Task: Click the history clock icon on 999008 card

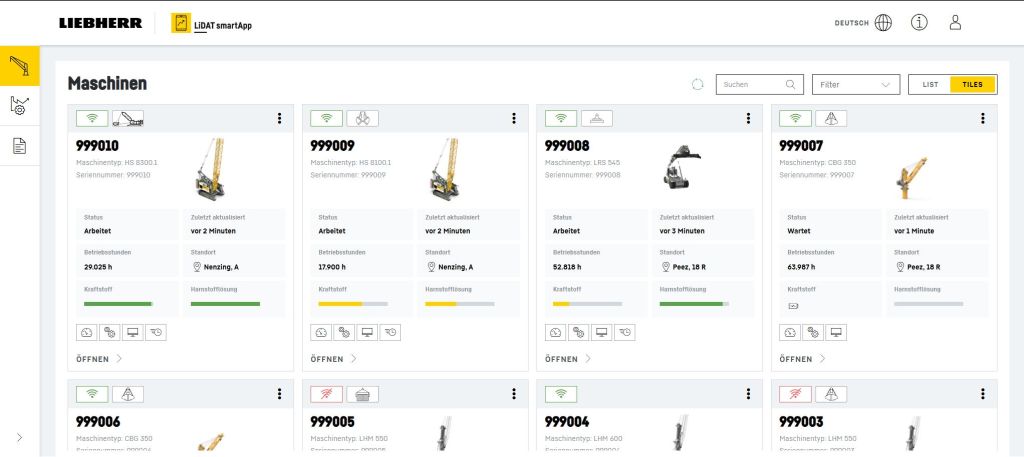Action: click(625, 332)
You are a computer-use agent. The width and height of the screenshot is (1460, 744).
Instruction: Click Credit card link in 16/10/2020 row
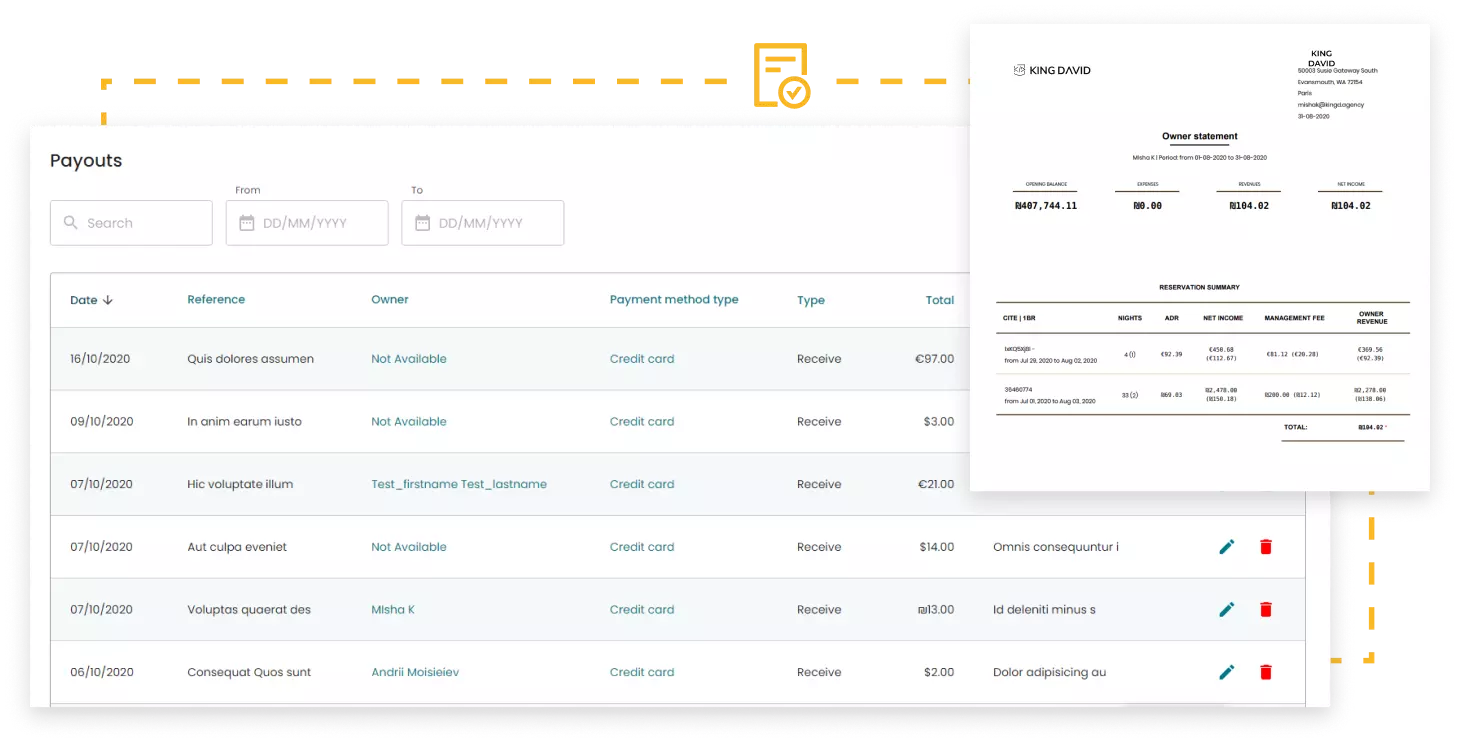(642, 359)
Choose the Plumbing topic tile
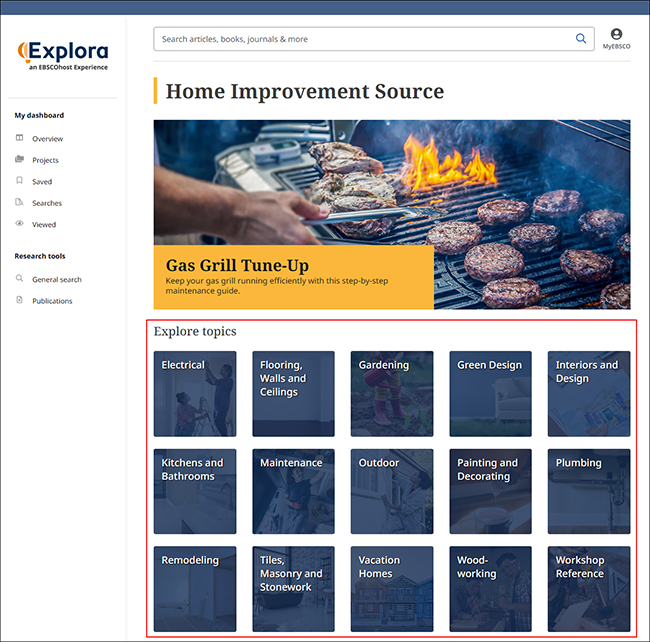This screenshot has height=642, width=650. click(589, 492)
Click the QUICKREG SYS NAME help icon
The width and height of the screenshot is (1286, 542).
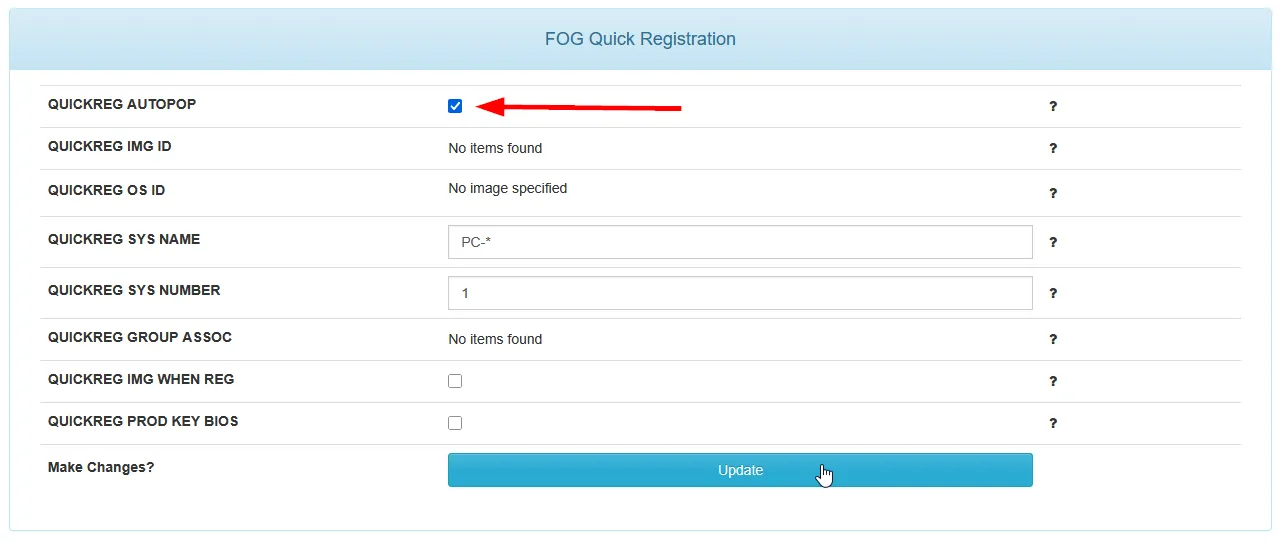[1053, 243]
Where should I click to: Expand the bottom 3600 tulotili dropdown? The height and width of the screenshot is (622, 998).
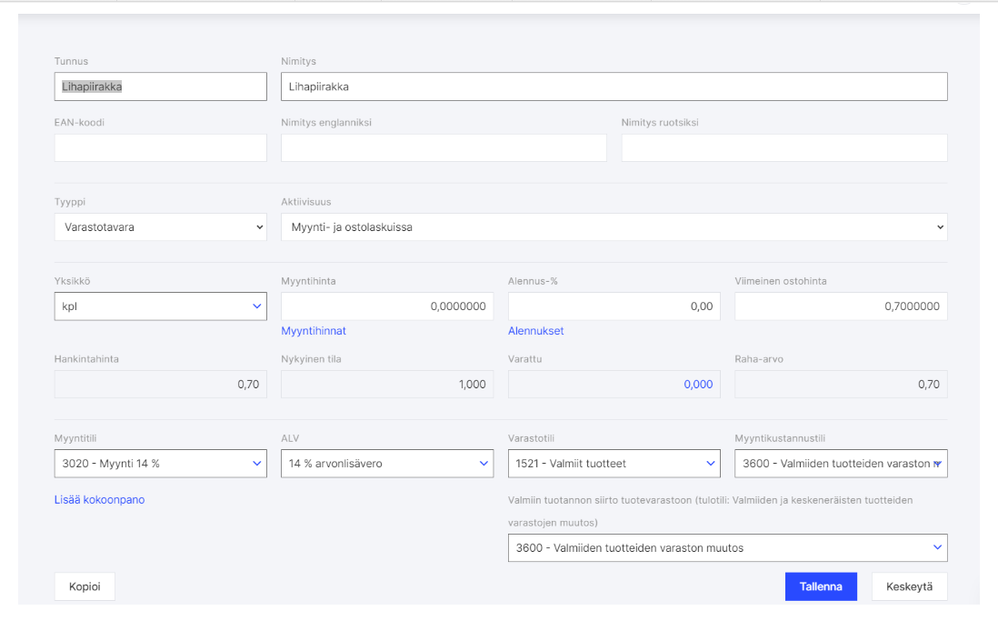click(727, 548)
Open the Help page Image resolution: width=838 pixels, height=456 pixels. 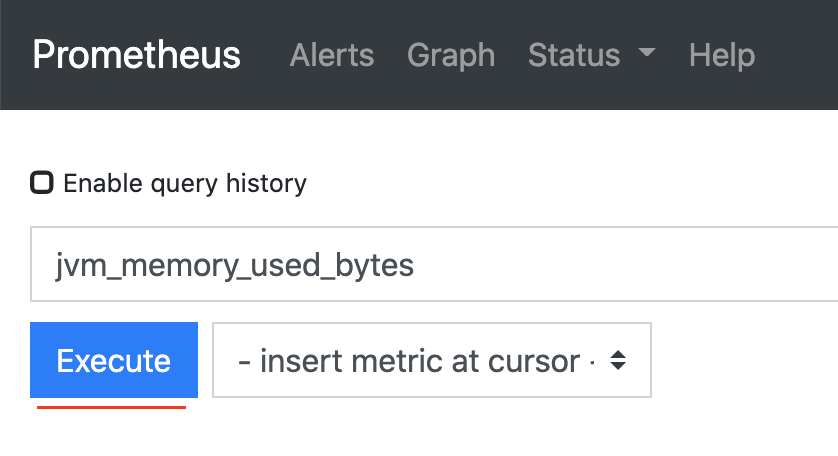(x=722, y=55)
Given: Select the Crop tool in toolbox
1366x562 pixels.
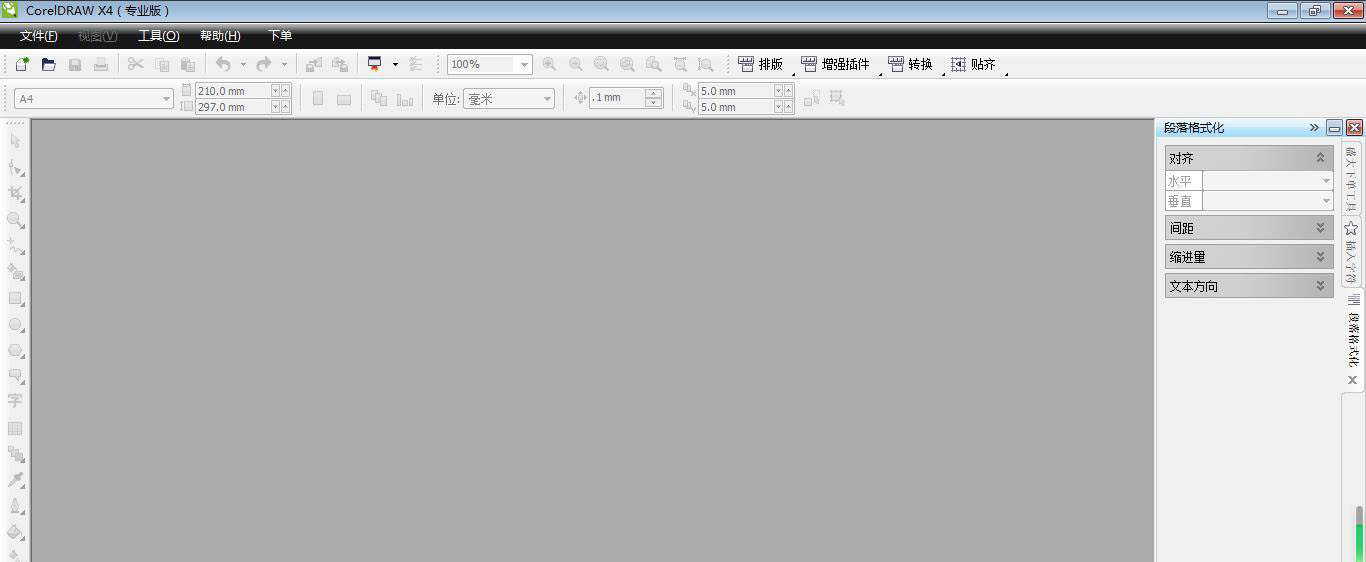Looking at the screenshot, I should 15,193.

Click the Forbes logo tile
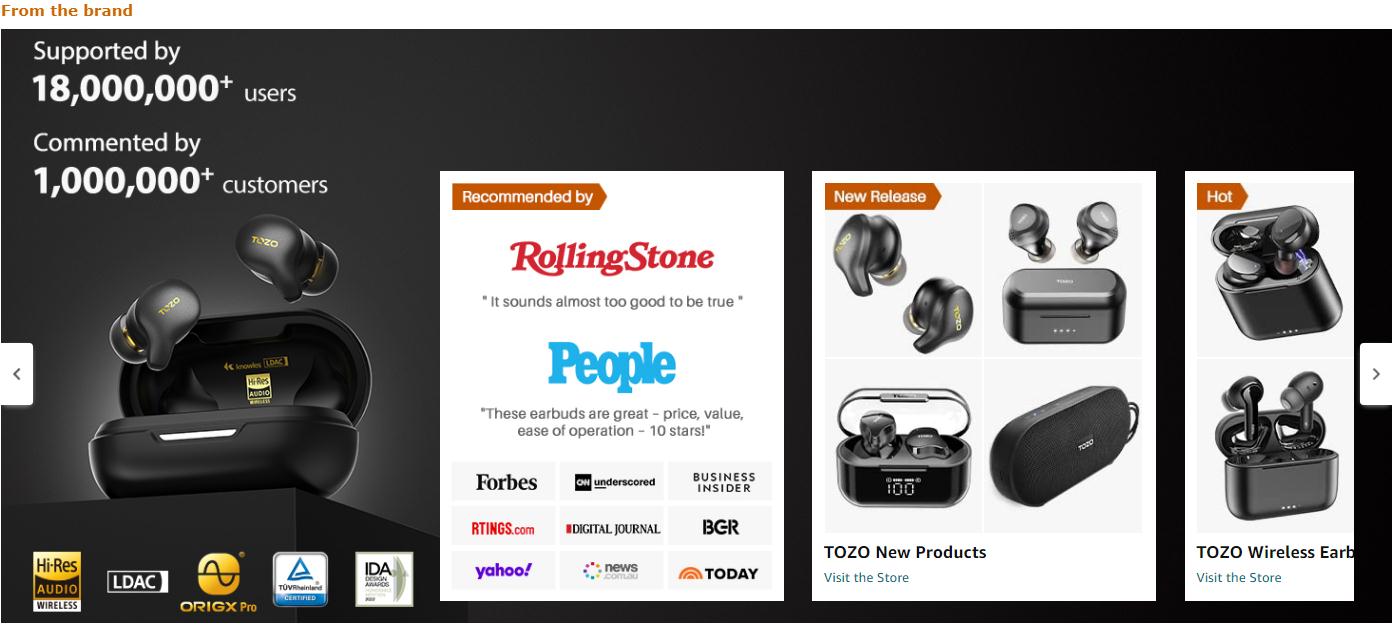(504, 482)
========================================
### What is required
The data above holds the lines to copy: start at the one with "You are a computer-use", stop at the one with "Click the QUICKREG SYS NAME help icon", include both, copy them exactly without pictures, and copy nothing else.

### Reply to the task
You are a computer-use agent. The width and height of the screenshot is (1460, 744).
Instruction: Click Credit card link in 16/10/2020 row
(642, 359)
Choose the Plumbing topic tile
This screenshot has height=642, width=650. click(589, 492)
Click the QUICKREG SYS NAME help icon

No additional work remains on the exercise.